Problem: The full listing below should be returned without a single change.

Dataset content:

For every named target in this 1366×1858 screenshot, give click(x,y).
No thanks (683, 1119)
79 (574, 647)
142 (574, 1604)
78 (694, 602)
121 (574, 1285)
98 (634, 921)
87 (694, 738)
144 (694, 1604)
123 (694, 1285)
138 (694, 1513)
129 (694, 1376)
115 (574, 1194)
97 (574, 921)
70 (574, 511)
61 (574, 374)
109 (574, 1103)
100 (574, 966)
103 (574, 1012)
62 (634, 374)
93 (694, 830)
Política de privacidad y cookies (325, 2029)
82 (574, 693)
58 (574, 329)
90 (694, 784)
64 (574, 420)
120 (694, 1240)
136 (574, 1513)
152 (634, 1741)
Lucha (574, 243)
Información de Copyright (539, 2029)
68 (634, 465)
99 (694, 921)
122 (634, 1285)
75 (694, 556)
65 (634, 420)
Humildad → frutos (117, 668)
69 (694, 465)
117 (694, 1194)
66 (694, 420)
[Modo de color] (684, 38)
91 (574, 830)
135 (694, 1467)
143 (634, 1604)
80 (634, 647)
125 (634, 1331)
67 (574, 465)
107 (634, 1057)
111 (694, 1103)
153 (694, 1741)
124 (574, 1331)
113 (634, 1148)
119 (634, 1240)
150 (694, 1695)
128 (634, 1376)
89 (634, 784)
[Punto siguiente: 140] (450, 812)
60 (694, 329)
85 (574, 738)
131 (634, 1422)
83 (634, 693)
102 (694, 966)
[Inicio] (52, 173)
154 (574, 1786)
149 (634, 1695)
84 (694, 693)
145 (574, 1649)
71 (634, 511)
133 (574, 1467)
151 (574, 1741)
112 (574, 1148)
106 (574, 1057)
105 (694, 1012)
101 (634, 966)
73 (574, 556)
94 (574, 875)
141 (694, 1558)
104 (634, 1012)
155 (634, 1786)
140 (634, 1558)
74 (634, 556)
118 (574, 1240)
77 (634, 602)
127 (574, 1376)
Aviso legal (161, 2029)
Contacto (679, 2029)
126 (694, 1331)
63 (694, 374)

Your solution:
For every named target in this 1366×1858 screenshot, give click(x,y).
No thanks (683, 1119)
79 (574, 647)
142 (574, 1604)
78 (694, 602)
121 (574, 1285)
98 (634, 921)
87 (694, 738)
144 (694, 1604)
123 (694, 1285)
138 (694, 1513)
129 (694, 1376)
115 (574, 1194)
97 (574, 921)
70 (574, 511)
61 (574, 374)
109 (574, 1103)
100 (574, 966)
103 (574, 1012)
62 (634, 374)
93 (694, 830)
Política de privacidad y cookies (325, 2029)
82 (574, 693)
58 (574, 329)
90 (694, 784)
64 (574, 420)
120 (694, 1240)
136 (574, 1513)
152 (634, 1741)
Lucha (574, 243)
Información de Copyright (539, 2029)
68 (634, 465)
99 (694, 921)
122 (634, 1285)
75 (694, 556)
65 (634, 420)
Humildad → frutos (117, 668)
69 (694, 465)
117 (694, 1194)
66 (694, 420)
[Modo de color] (684, 38)
91 (574, 830)
135 (694, 1467)
143 (634, 1604)
80 (634, 647)
125 (634, 1331)
67 (574, 465)
107 (634, 1057)
111 (694, 1103)
153 (694, 1741)
124 (574, 1331)
113 (634, 1148)
119 (634, 1240)
150 (694, 1695)
128 (634, 1376)
89 (634, 784)
[Punto siguiente: 140] (450, 812)
60 (694, 329)
85 (574, 738)
131 (634, 1422)
83 (634, 693)
102 (694, 966)
[Inicio] (52, 173)
154 (574, 1786)
149 (634, 1695)
84 (694, 693)
145 (574, 1649)
71 (634, 511)
133 (574, 1467)
151 (574, 1741)
112 (574, 1148)
106 (574, 1057)
105 (694, 1012)
101 (634, 966)
73 (574, 556)
94 (574, 875)
141 (694, 1558)
104 (634, 1012)
155 (634, 1786)
140 (634, 1558)
74 (634, 556)
118 (574, 1240)
77 (634, 602)
127 (574, 1376)
Aviso legal (161, 2029)
Contacto (679, 2029)
126 (694, 1331)
63 (694, 374)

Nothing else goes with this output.